Zookeeper is an open-source lock service, based on Zab, which is similar to the Paxos consensus algorithm (but not the same thing). Zookeeper acts as a consistent and highly available key/value store, suitable for storing centralized system configuration and service directory information.
The Paxos consensus algorithm is decidedly non-trivial to implement, so more recently, Raft was published as a simpler alternative. The CoreOS etcd is an example of a Raft implementation, and Consul also builds on these ideas.
It’s important to acknowledge how complex it is to properly implement the distributed consensus necessary in order to maintain a highly-available service discovery mechanism. The Paxos algorithm is insanely complex, and even though the Raft algorithm is simpler, it’s no walk in the park.
It would be foolish to try implementing a service discovery scheme on your own when good options already exist, unless service discovery is specifically your business domain.
🔗Summary
If you know there will be a potential problem with a technology, test for it in advance and see how it behaves. Even if you don’t know there will be a problem, test anyway, early in your development cycle. Don’t wait until your system is in production to blow up.

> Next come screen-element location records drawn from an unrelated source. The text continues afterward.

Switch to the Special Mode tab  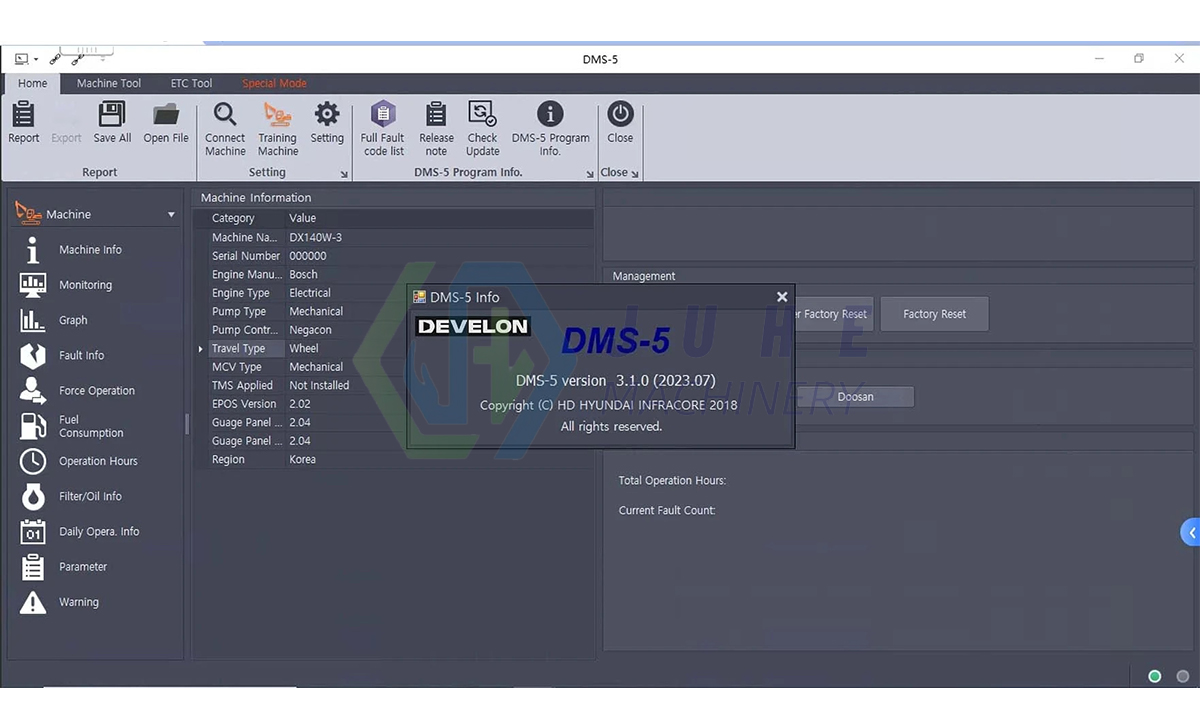pos(274,83)
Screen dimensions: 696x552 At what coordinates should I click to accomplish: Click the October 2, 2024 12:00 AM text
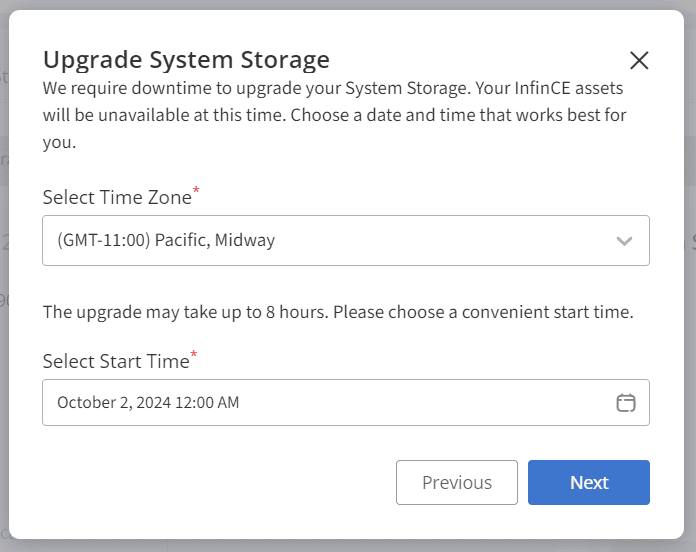coord(148,402)
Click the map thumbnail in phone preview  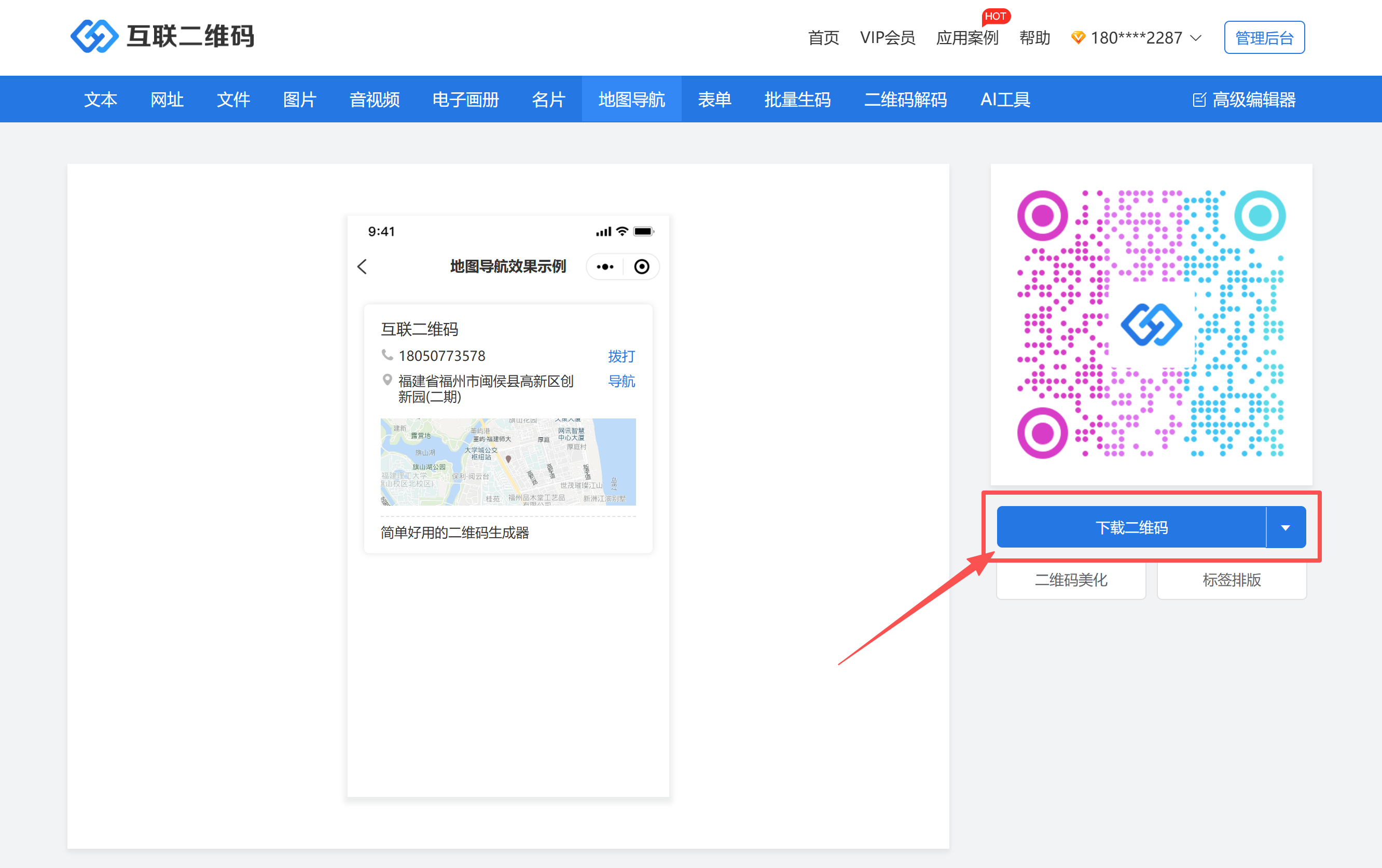(508, 462)
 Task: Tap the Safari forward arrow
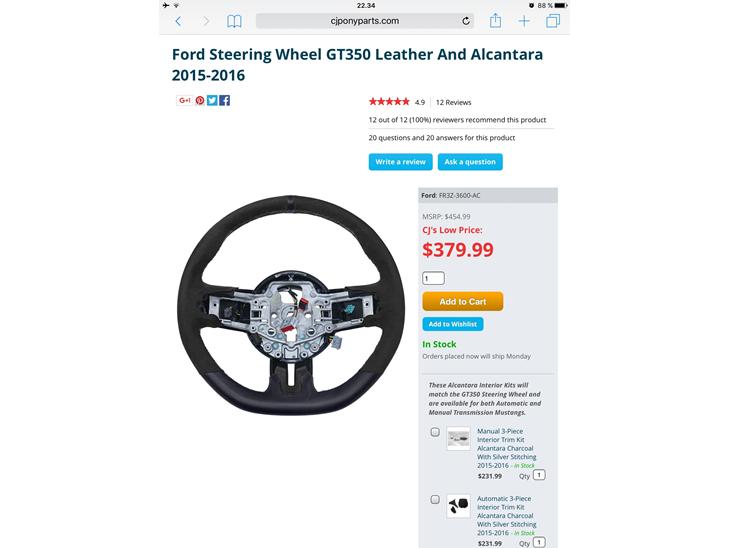[x=206, y=21]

Even for smaller deployments, it’s worth investigating DevOps practices of continuous delivery and infrastructure as code. This level of deployment automation gives you a competitive advantage and increases your overall agility as a software producer. Especially if you want to take advantage of cloud computing or software container technology, deployment automation is a must.
For the most complex and highly dynamic scenarios, service discovery tools can allow a system to keep running even when topology is changing every minute.
A network diagram on paper is a lie waiting to happen. The topology will change, and we need to be prepared for it.